Raking Leaves and Telling Stories


It’s my week off for Thanksgiving break, and I have a to-do list a mile long. I also feel like doing nothing.

It’s also National Novel Writing Month. For those who aren’t familiar with it, that’s when I and a hundred thousand other crazies pledge to write a 50,000-word novel during the 30 days of November. As a Sabbath-keeper, I’m not writing on Saturday, and I’m finding it hard to write when my wife is around. And I know when my daughter comes for the holidays as of tomorrow, my schedule will go out the window.

But I’m doing better than the recommended 1,666 word per day average, and having done it five times before, I’m not as much concerned with meeting the goal of 50,000 words. I’m more concerned with using it to motivate me to write my next book.

The first book I write for NaNoWriMo I completed in 17 days. A little OCD maybe, and the end result was that my book wasn’t one of my best. But I learned from it. It’s important that you don’t dawdle, and don’t spend time to edit. But I AM taking time to figure out what happens next.

One of the big rules I’ve learned about writing is that a writer needs to know themselves. That means, knowing what motivates them, where their traps are, what their phobias are. Some writers follow the credo of writing a few pages every day.
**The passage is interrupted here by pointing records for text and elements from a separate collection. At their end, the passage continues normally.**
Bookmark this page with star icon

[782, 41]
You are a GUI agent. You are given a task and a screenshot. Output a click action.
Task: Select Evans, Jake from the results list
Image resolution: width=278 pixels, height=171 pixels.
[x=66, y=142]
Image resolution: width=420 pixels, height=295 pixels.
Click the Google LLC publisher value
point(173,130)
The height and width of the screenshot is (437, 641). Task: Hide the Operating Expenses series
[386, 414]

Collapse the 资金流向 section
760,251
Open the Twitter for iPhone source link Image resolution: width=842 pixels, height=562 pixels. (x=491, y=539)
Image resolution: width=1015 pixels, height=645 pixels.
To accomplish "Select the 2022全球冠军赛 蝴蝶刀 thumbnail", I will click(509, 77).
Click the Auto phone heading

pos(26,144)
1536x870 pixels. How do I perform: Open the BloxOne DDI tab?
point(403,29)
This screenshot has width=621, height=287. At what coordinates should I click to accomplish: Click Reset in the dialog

I find that doesn’t work for me, and I know what does. I have to immerse myself in the story: OCD rearing its ugly head again. Another important thing I’ve discovered is that doing mundane tasks allows my brain to work on problems in my story. Yesterday I was at the dentist getting my teeth cleaned, thinking about my book. The dental hygienist asked me if I had heard what they were saying next door, and I responded that I wasn’t listening. I wasn’t. I was deep in my book, even if it wasn’t in front of me.

So today, I’m out raking leaves, using the time to work out details on my later chapters. I’m currently writing chapter 10, but have another 10 chapters after that to write, and many details to iron out. I may not finish my 50,000 words by November 30, but I think I’ll be a lot happier with my final product if I take time to think about it while I’m working.